Requirement 1. Drawing on the article about the former President's UK visit expenses, explain in one to three sentences why a gap of about £17,000 is said to exist.
Requirement 2. According to the article about the former President's UK visit expenses, what was the former President's spouse awarded at the UK university?
[Provided text — start]
As the case involving a former President is due to be taken up on 28 January, unresolved questions surrounding expenditure incurred during an official visit to the United Kingdom continue to attract public attention. These questions are not about personalities; they are about accountability, financial propriety, and the integrity of public office.


Expenditure

The controversy centres on expenses reportedly amounting to between £33,000 and £35,000—approximately Rs. 16 million—incurred during a single day’s stop in the UK, following the former President’s participation in the United Nations sessions in New York. The visit included a call at a UK university where the former President’s spouse was awarded a PhD.


UK High Commission

According to available records, the Sri Lanka High Commission in the UK requested around £35,000 to cover costs associated with the former President, his wife, a private secretary, a medical officer, security personnel, and a media officer. However, documentation reportedly accounts for expenditure of only about £18,000, leaving a discrepancy of approximately £17,000 that has yet to be clearly explained. Several individual expenses have also raised eyebrows. Reports indicate that nearly £10,000 was spent on hiring two vehicles, despite the fact that the daily hire cost of a high-end vehicle in the UK is estimated to be around £250. Additionally, approximately £5,000 was reportedly paid for access to a VIP lounge, while hotel accommodation costs are said to have amounted to about £3,000 for one night. These figures naturally prompt legitimate questions. Why was such a substantial amount spent on transport? And most critically, how does one account for the apparent gap between the funds requested and the expenses officially recorded? Was the balance shared?
[Provided text — finish]
[Information given — start]
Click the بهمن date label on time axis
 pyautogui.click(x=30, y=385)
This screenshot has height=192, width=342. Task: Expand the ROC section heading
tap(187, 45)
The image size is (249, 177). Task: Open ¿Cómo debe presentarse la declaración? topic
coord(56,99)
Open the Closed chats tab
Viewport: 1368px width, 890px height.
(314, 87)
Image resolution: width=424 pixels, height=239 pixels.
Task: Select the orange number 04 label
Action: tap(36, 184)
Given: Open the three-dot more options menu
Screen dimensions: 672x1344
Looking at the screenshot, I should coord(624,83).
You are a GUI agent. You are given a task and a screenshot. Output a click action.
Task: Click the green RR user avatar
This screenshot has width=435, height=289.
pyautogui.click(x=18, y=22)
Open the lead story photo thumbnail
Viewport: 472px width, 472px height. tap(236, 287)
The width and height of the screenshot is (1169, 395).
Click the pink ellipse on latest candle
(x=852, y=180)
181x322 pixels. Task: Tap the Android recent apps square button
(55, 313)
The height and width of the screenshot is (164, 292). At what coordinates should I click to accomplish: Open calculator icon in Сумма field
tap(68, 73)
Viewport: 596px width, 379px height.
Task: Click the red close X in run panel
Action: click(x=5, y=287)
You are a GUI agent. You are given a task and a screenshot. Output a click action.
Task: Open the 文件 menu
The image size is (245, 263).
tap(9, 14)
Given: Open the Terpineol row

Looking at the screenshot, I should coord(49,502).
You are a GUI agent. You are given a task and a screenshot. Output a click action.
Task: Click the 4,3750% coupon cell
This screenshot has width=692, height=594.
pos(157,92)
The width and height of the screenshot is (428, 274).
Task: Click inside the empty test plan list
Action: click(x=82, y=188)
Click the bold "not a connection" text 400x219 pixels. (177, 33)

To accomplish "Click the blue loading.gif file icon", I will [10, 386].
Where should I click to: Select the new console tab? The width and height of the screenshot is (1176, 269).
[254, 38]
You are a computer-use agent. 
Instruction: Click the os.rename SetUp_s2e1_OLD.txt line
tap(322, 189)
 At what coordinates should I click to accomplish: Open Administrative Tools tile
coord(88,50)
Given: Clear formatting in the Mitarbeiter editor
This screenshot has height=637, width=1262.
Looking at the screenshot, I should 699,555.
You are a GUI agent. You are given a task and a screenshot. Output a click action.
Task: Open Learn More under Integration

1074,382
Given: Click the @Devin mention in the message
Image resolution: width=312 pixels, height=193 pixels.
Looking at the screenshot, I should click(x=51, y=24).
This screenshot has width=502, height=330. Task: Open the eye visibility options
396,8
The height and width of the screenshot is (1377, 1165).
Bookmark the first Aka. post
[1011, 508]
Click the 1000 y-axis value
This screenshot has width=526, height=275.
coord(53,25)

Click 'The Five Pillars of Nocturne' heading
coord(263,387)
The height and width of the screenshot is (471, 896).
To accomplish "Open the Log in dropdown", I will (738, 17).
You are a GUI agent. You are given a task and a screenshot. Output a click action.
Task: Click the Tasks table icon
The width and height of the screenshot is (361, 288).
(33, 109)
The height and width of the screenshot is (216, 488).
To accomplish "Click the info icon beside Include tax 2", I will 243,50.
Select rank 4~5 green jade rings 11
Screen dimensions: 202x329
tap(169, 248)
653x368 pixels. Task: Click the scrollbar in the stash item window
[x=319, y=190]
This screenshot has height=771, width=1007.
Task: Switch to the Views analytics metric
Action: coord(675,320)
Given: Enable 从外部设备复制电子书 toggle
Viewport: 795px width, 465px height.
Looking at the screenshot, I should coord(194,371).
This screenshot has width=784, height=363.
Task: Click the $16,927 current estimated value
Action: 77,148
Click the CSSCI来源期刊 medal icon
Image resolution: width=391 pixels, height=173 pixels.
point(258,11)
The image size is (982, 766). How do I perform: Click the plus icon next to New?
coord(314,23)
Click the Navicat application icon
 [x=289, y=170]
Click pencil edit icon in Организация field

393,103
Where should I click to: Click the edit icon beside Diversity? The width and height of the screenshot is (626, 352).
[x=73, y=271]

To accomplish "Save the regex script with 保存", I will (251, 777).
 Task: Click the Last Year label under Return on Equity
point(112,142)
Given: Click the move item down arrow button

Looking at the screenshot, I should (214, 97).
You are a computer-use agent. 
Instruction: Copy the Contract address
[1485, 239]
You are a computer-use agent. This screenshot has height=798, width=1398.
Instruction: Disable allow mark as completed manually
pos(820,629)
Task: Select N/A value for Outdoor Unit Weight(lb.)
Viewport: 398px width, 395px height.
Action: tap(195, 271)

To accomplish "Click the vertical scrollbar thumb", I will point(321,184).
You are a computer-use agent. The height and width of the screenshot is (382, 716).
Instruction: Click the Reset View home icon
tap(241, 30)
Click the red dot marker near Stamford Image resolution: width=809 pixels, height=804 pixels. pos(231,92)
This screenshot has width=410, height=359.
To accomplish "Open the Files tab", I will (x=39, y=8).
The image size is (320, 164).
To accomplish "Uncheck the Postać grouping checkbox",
[Information given — finish]
Exercise response 1. The Sri Lanka High Commission in the UK requested around £35,000 to cover costs for the former President and his party. Documentation reportedly accounts for only about £18,000 of expenditure, so roughly £17,000 has yet to be clearly explained.

Exercise response 2. A PhD.